We were just outside Pix Soho when the Peroni began to take hold. I didn’t make it to Marian Goodman. I went to the private view of the ICA Offsite at Old Selfridges Hotel, where the best portion of the official Frieze Live programme was being served by the endlessly engaging Isabel Lewis. It was refreshing to be treated as human, as one with a voice, and as one with the need to move around while people were talking. There was a moment, at around 7.15, when we considered how Marian Goodman would compel us to just look at things, and we realised the future of art is engagement.
I sat in front of Gregor Muir, who wore the most dramatic and dashing scarf. The first time I met Gregor I said something idiotic about how Lucky Kunst inspired me, but he seems not to remember. The atmosphere had the happy, ‘have a nice day’ feeling of a department store, combined with the inclusive liberalism and carefully managed contingency of an art institution. I suddenly felt a terrifying affinity with Hunter S Thomson: how can anyone expect timely, coherent copy when there’s so much booze knocking around? My attorney and I sat in the dark, under hewn concrete, surrounded by luscious green pot plants, listening to the captivating Isabel Lewis, collaborator with Tino Sehgal, talk about gardening and pheromones. Lewis delivered an intoxicating mixture of lap dance, music and open dialogue with the audience. Her manner is both serious and playful, dragging people into debate, co-opting people’s emotions and creating, like Moses parting the Red Sea, a space in which people could share often untested ideas.

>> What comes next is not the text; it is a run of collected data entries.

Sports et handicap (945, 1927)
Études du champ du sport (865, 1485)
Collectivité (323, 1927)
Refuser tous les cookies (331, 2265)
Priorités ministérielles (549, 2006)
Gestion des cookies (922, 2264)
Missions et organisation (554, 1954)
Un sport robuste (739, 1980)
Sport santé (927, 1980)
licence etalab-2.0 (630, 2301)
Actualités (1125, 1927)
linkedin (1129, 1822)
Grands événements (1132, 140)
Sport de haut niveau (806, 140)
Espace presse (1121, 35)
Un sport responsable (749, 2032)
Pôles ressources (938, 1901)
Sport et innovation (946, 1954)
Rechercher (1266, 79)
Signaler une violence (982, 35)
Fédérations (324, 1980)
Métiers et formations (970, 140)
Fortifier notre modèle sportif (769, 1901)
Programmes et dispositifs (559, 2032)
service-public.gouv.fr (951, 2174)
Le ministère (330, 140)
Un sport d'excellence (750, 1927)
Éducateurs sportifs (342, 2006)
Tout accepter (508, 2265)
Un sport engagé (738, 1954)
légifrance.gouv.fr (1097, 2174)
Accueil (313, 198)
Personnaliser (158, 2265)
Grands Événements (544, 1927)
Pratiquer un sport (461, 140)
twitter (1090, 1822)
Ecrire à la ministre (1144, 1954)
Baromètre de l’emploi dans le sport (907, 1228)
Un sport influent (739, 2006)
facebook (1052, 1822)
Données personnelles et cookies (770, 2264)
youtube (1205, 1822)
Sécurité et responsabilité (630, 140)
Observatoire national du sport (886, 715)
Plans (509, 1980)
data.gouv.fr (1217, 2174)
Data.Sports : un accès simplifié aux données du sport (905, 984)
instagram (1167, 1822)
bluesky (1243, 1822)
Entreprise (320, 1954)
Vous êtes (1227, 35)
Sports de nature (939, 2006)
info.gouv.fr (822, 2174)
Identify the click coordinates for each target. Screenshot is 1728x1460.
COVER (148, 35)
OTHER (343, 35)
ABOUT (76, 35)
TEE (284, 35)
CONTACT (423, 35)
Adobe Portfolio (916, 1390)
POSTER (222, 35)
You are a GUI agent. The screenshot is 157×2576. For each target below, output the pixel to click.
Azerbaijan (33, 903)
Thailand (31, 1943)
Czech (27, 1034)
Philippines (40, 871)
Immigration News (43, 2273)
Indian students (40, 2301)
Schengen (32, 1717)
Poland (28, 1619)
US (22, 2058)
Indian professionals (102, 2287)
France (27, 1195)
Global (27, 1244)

There is something about the Old Selfridge’s Hotel that makes you feel that you are at once locked in an impossible moment of history and thrust into a liminal space of the contemporary. Perhaps it is the derelict emptiness, or the pristine waiters handing out canapés, or the sense that lives here crossed catastrophic paths long before you. There’s a lot happening here this week and any of it worth going to see, if only you remember to book a free ticket online. The space and its contents merge to create not events but experiences that are valuable in and of themselves, detached from the fever of the fair.
Having arrived home at 6am, disco-damaged and art saturated, Wednesday was a bit of a non day. Peaking too early during Frieze means having to confront the spectacle sober, so I wretched at the thought of a day in the big top amongst the VIP. Today I felt that only a walk around the Sculpture Park calm my nerves. The major virtue of the sculpture park is that it abstracts high-end commercial art from its context, as if it has been deported from the State of Frieze, so it has to stand alone in a damp swell of English mud. Matt Johnson has made a dinosaur, disconcertingly similar to Jake and Dinos Chapmans’ The Good, the Bad and the Ugly (which was on show as part of this year’s Sculpture in the City outside the Gherkin). It’s not clever or funny, or even fun, but only a pale imitation of something that has a genuine idea behind it. Martin Creed has a film, on one of his outdoor screens, which depicts him – in an unusual moment of candour and aggression – kicking over an inoffensive pot plant, making an edifying gesture of nothingness. Kusama has one of those pumpkins, in black and brown, that looks as if it has emerged out of the landscape of hell. It all feels like a feeble attempt to democratise an event that is belligerently elitist, since those of us who have been allowed into to hallowed tent know that the really interesting stuff is guarded by a thousand security personnel inside.
I wandered inside, waving my pass at a bouncer who used to work on the door of a bar I used to frequent in Hoxton – we used to call him, affectionately, The Fat Peter Andre – to take a quick glance at Mark Wallinger’s recreation of Freud’s study. The only time I met Wallinger, he peered over his 80s glasses at me with a look of pity and contempt as I told him that, at that time, I worked at White Cube; he muttered something about selling my soul. But here he has created something that I felt compelled to visit again, something that – as today’s Frieze edition of The Art Newspaper pointed out – is brave and audacious for a commercial gallery. The relative sobriety of the installation is worth a second look because the attempt to characterise contemporary art in terms of the reverence it hopes for is remarkably forward-looking and intellectual in a commercial world. It is high-minded and audacious, but it is also warmly perplexing, and totally Hauser & Wirth it.